Philosophical Preservation: Discover a completely watertight argument which proves – perhaps probabilistically—that ‘you’ (the bit of you you hope will survive death) is totally identifiable with something permanent like the information on your Y-chromosome (for men) or the unordered atoms in your brain. Do whatever this argument implies to extend your life. This might sound silly, but many people really do profess to believe their ‘soul’ survives forever and they can increase their chances of this occurring by correctly interpreting a very old book, so it is highly likely that there is an argument that would convince you, even if that argument is not actually valid. A clever rationalist might even be able to identify a subset of religious/philosophical activities that maximises their chance of eternal life in heaven (as per the introductory story).
Evolutionary Preservation: Blast genetic samples of yourself into space. Hope that eons later one sample will come to rest on a planet suitable for life and evolve into a creature identical to you except whereas you have mostly true beliefs, this creature will have mostly delusional beliefs that correspond in a one-to-one way with your true beliefs. For example while you truthfully think, “I was alive in 2010”, this creature will have a delusional belief, “I was alive in 2010”, plus whatever additional delusional beliefs it needs to make this belief cohere, for example, “I must have been stunned sometime in early 2070 (when my beliefs appear to stop) and taken to this strange planet I don’t recognise”.
Time-travel Preservation: Do something so marvellous or heinous that if time travel exists, some time travellers will travel to the moment of your triumph/crime to watch. Overpower a time traveller, and take their time machine. You might have a very low prior probability of being able to do something so brilliant/evil as to compete with the whole rest of history, but bear in mind the first successful hijack of a time machine would itself be an event worth watching by future time travellers, so you may not actually need to do anything marvellous in the first place; just make a binding resolution with yourself to steal the first time machine you come across and look to see if any police phone boxes pop up from nowhere. Making this resolution once or twice a day for the rest of your life is almost costless, although perhaps you would want to attend a combat sport class to increase the chances of a successful overpowering.

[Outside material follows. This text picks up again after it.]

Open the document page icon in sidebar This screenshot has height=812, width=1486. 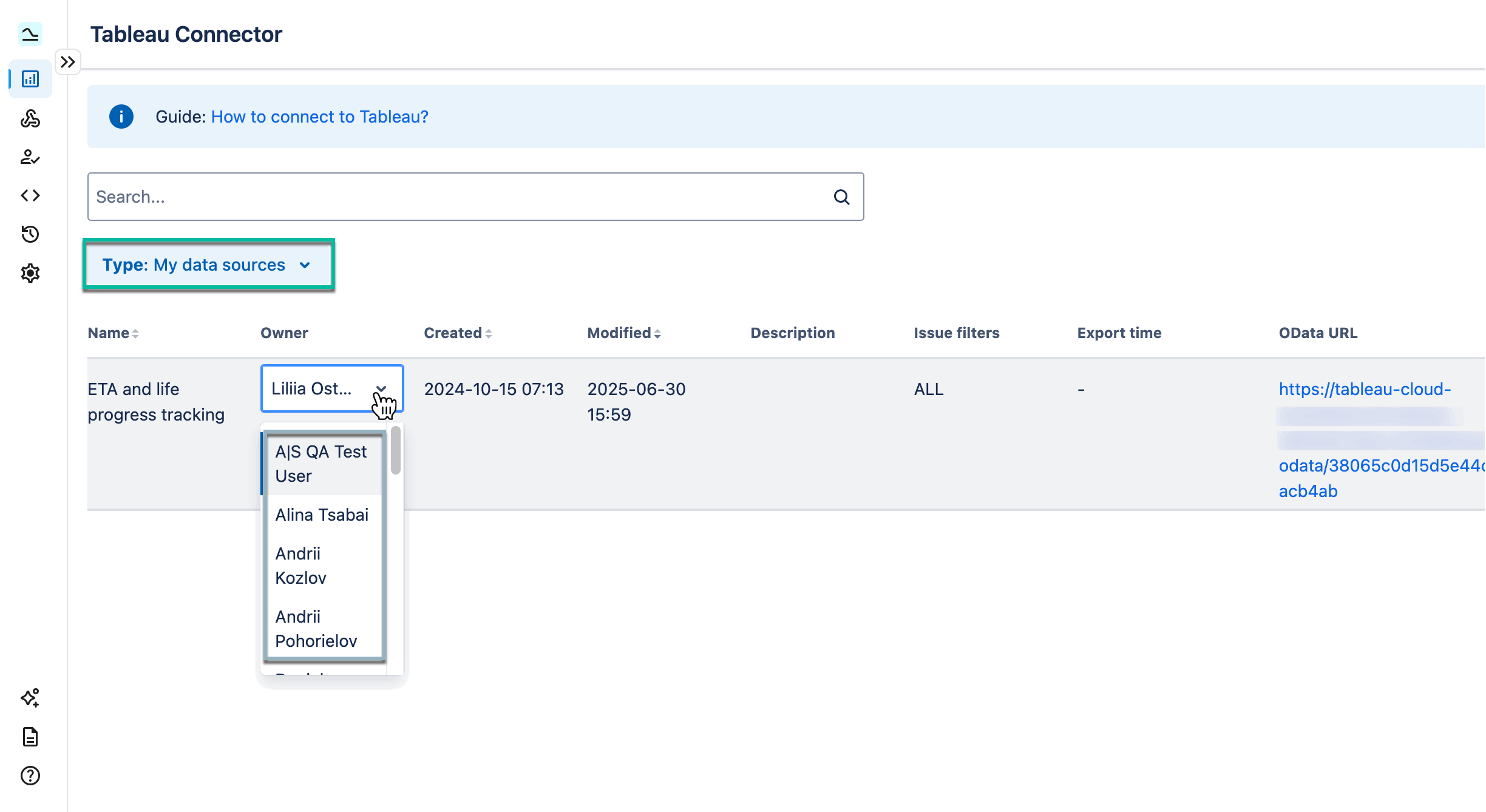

Each of these strategies have a number of features which make them attractive; they are (mostly) less expensive than cryonics, they do not strictly lower your chance of cryogenic revival (and in some cases probably increase it) and all have a non-zero chance of preserving your brainstates at least until future society is advanced enough to do something with them. Even better, most of these strategies synergise well with each other; if I decide to get myself frozen I will definitely also pay for fMRIs to record my brainstate as I think about various stimuli and store copies of those recordings with multiple institutions. I don’t think this list is exhaustive, but I do think it covers a good amount of the possible ‘live forever’ strategy space. It does not explore strategies which are absurdly expensive or which interfere with cryonics—so it is still only one small corner of the total strategy space – but I think it expands the area of the strategy space most people are interested in; the bit in which you and I can act.